• **TO DO**
The answer should be every line below, retyped exactly.

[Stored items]
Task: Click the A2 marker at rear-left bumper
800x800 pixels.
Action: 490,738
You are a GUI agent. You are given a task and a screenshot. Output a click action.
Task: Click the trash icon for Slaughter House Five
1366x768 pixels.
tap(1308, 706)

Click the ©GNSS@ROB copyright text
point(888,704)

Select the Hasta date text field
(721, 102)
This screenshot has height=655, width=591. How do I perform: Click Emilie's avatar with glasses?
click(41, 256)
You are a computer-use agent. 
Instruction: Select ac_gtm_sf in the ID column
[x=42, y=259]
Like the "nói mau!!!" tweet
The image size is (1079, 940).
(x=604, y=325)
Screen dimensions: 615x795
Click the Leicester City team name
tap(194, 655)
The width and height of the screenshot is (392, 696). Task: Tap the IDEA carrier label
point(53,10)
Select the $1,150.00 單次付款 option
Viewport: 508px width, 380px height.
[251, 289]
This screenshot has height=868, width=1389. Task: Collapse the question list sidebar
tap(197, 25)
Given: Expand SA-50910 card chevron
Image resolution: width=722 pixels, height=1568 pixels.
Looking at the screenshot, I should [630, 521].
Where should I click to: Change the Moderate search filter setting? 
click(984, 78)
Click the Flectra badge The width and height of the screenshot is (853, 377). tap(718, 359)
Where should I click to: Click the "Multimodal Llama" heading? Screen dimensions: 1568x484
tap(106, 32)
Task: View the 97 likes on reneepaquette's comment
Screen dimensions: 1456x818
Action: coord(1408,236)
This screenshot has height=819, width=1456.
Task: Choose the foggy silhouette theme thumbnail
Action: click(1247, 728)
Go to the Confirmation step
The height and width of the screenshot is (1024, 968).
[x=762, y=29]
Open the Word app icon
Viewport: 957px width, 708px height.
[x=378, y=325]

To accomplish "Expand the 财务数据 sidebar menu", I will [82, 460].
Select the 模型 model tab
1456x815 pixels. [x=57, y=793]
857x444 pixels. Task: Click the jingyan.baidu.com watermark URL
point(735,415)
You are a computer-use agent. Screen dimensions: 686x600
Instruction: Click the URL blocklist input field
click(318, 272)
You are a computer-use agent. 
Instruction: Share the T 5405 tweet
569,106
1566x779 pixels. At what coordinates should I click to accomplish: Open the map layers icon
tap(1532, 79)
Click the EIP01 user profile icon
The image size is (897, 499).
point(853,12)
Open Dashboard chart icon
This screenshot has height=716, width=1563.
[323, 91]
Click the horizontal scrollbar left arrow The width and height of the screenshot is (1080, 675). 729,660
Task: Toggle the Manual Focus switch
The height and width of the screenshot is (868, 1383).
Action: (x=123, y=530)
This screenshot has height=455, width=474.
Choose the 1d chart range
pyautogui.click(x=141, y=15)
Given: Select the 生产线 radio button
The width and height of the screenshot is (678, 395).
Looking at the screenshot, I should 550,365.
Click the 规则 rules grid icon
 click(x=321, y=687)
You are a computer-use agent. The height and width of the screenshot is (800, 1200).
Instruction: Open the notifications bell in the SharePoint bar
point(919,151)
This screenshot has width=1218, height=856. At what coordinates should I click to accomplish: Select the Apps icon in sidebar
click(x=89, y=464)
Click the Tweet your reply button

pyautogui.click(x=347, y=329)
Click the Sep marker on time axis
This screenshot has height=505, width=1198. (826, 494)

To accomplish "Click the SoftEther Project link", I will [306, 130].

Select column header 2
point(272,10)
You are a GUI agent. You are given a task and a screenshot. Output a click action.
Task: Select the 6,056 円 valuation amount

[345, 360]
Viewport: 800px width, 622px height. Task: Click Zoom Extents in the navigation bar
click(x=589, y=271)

• **OUTPUT OF THE EXERCISE**
Task: Click the A2 marker at rear-left bumper
800x800 pixels.
Action: 490,738
You are a GUI agent. You are given a task and a screenshot. Output a click action.
Task: Click the trash icon for Slaughter House Five
1366x768 pixels.
tap(1308, 706)

Click the ©GNSS@ROB copyright text
point(888,704)

Select the Hasta date text field
(721, 102)
This screenshot has height=655, width=591. How do I perform: Click Emilie's avatar with glasses?
click(41, 256)
You are a computer-use agent. 
Instruction: Select ac_gtm_sf in the ID column
[x=42, y=259]
Like the "nói mau!!!" tweet
The image size is (1079, 940).
(x=604, y=325)
Screen dimensions: 615x795
Click the Leicester City team name
tap(194, 655)
The width and height of the screenshot is (392, 696). Task: Tap the IDEA carrier label
point(53,10)
Select the $1,150.00 單次付款 option
Viewport: 508px width, 380px height.
[251, 289]
This screenshot has height=868, width=1389. Task: Collapse the question list sidebar
tap(197, 25)
Given: Expand SA-50910 card chevron
Image resolution: width=722 pixels, height=1568 pixels.
Looking at the screenshot, I should [630, 521].
Where should I click to: Change the Moderate search filter setting? 
click(984, 78)
Click the Flectra badge The width and height of the screenshot is (853, 377). tap(718, 359)
Where should I click to: Click the "Multimodal Llama" heading? Screen dimensions: 1568x484
tap(106, 32)
Task: View the 97 likes on reneepaquette's comment
Screen dimensions: 1456x818
Action: coord(1408,236)
This screenshot has height=819, width=1456.
Task: Choose the foggy silhouette theme thumbnail
Action: click(1247, 728)
Go to the Confirmation step
The height and width of the screenshot is (1024, 968).
[x=762, y=29]
Open the Word app icon
Viewport: 957px width, 708px height.
[x=378, y=325]

To accomplish "Expand the 财务数据 sidebar menu", I will [82, 460].
Select the 模型 model tab
1456x815 pixels. [x=57, y=793]
857x444 pixels. Task: Click the jingyan.baidu.com watermark URL
point(735,415)
You are a computer-use agent. Screen dimensions: 686x600
Instruction: Click the URL blocklist input field
click(318, 272)
You are a computer-use agent. 
Instruction: Share the T 5405 tweet
569,106
1566x779 pixels. At what coordinates should I click to accomplish: Open the map layers icon
tap(1532, 79)
Click the EIP01 user profile icon
The image size is (897, 499).
point(853,12)
Open Dashboard chart icon
This screenshot has height=716, width=1563.
[323, 91]
Click the horizontal scrollbar left arrow The width and height of the screenshot is (1080, 675). 729,660
Task: Toggle the Manual Focus switch
The height and width of the screenshot is (868, 1383).
Action: (x=123, y=530)
This screenshot has height=455, width=474.
Choose the 1d chart range
pyautogui.click(x=141, y=15)
Given: Select the 生产线 radio button
The width and height of the screenshot is (678, 395).
Looking at the screenshot, I should 550,365.
Click the 规则 rules grid icon
 click(x=321, y=687)
You are a computer-use agent. The height and width of the screenshot is (800, 1200).
Instruction: Open the notifications bell in the SharePoint bar
point(919,151)
This screenshot has width=1218, height=856. At what coordinates should I click to accomplish: Select the Apps icon in sidebar
click(x=89, y=464)
Click the Tweet your reply button

pyautogui.click(x=347, y=329)
Click the Sep marker on time axis
This screenshot has height=505, width=1198. (826, 494)

To accomplish "Click the SoftEther Project link", I will [306, 130].

Select column header 2
point(272,10)
You are a GUI agent. You are given a task and a screenshot. Output a click action.
Task: Select the 6,056 円 valuation amount

[345, 360]
Viewport: 800px width, 622px height. Task: Click Zoom Extents in the navigation bar
click(x=589, y=271)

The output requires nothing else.